Standard of care chemotherapy includes every 21-day paclitaxel and carboplatin, weekly paclitaxel and every 21-day carboplatin. Recently, bevacizumab was approved to be given with and to follow intravenous chemotherapy in front line ovarian cancer based on the PFS advantage demonstrated in GOG 218 and ICON7. This study continued bevacizumab for 15 cycles post completion of 6 cycles of chemotherapy. In evaluating the morphology of the Kaplan Meier curves from both these trials, it is apparent that there is an inflexion in the curves at the point where the bevacizumab is discontinued. To evaluate whether further continuation of bevacizumab would improve PFS, AGO-OVAR17 (BOOST study) is evaluating 15 versus 30 cycles of bevacizumab following front line chemotherapy. These results are anticipated in 2021. Given the above data, this trial as designed, will not include a specific maintenance portion, but physicians can choice what type of maintenance therapy, if any, they give at the completion of at least 7 cycles of platinum +Mirvetuximab soravtansine.
Despite considerable improvements in primary therapy, 80% of the patients with advanced EOC are expected to relapse during or after treatment with platinum-containing regimens. Disease recurring within 6 months of platinum-based chemotherapy is classified as platinum resistant, whereas, disease recurring longer than 6 months after therapy is termed platinum sensitive.
Those patients with PROC who have received prior bevacizumab, either in the platinum-resistant or in the platinum-sensitive setting, have few options. They typically receive subsequent single-agent chemotherapy. Unfortunately, response rates to single-agent chemotherapy are modest (~10 to 15%) and DOR is typically 4 to 8 months. Similarly, OS is poor (median ~11 to 14 months). Because PROC remains a significant unmet medical need, the National Comprehensive Cancer Network (NCCN) guidelines recommend that platinum-resistant patients participate in clinical trials.
The proposed neoadjuvant chemotherapy regimen is as follows:
IV Carboplatin AUC 5 day 1 (Q21 days) 7 cycles (first cycle is Carbo alone) IV Mirvetuximab 6 mg/kg (adjusted ideal body weight) day 1 (Q21 days) 6 cycles (starting with cycle #2)
Patients will continue to receive MIRV until they present with PD per RECIST 1.1, as assessed by study Investigator, unacceptable toxicity, withdraw consent, or death, whichever comes first, or until the Sponsor terminates the study.
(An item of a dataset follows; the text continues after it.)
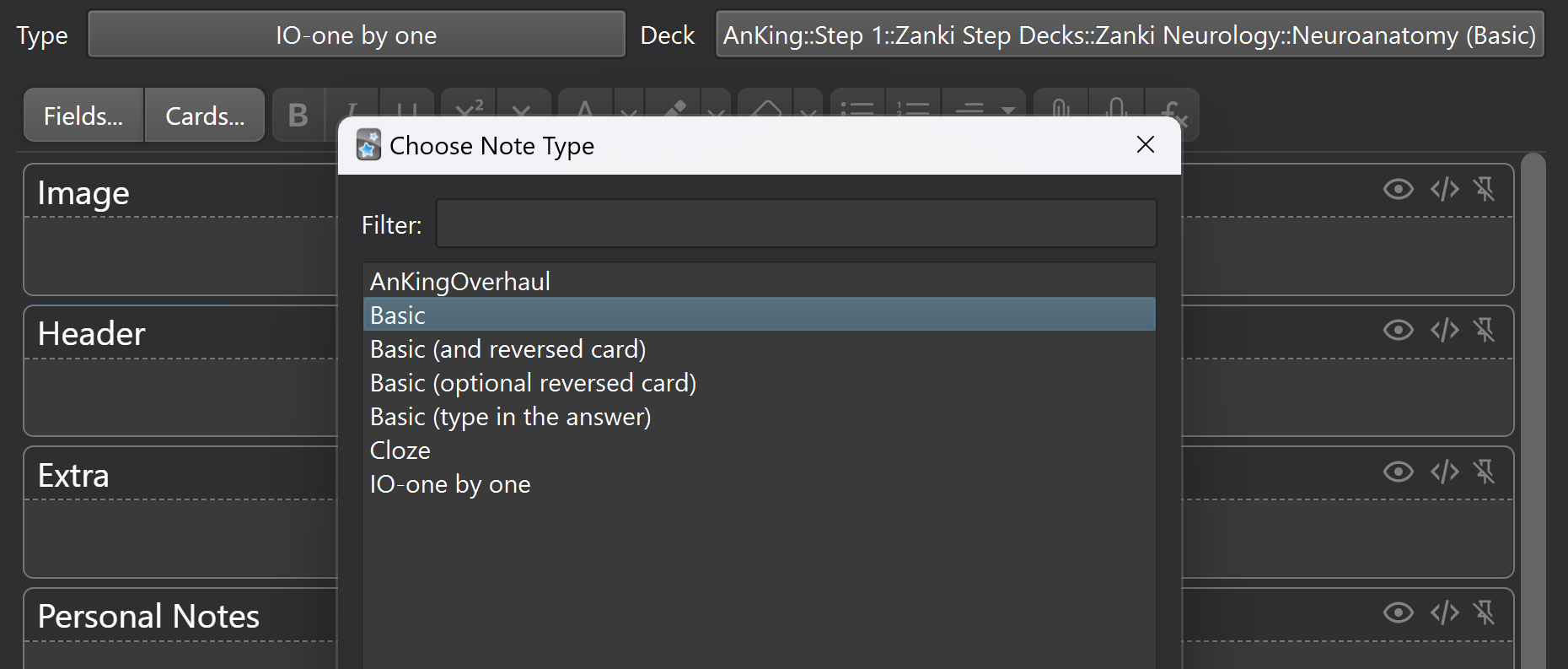Screen dimensions: 1568x669
Task: Open the Type selector showing IO-one by one
Action: 356,35
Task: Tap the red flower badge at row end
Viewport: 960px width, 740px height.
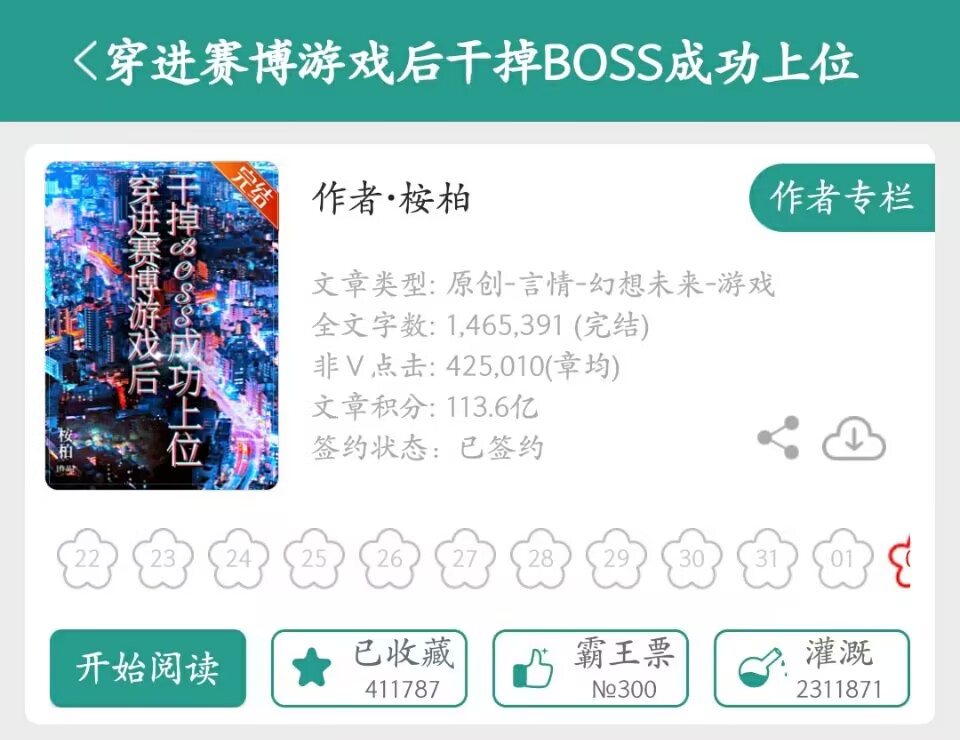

Study treatment and/or participation in the study may be discontinued at any time at the discretion of the Investigator. The following may be reasons for the Investigator to remove a patient from the study drug:
The patient suffers an intolerable Adverse Event (AE). Noncompliance, including failure to appear at one or more study visits Study treatment and/or participation in the study may be discontinued at any time at the discretion of the Investigator.
The reason for treatment discontinuation must be captured in the clinical trial database. Any AEs experienced up to the point of discontinuation and 30 days thereafter must be documented. All serious adverse events (SAEs), and those AEs assessed by the Investigator as at least possibly related to study drug should continue to be followed until they resolve or stabilize, whichever comes first. Patients will continue to be followed for OS, after discontinuing study drug.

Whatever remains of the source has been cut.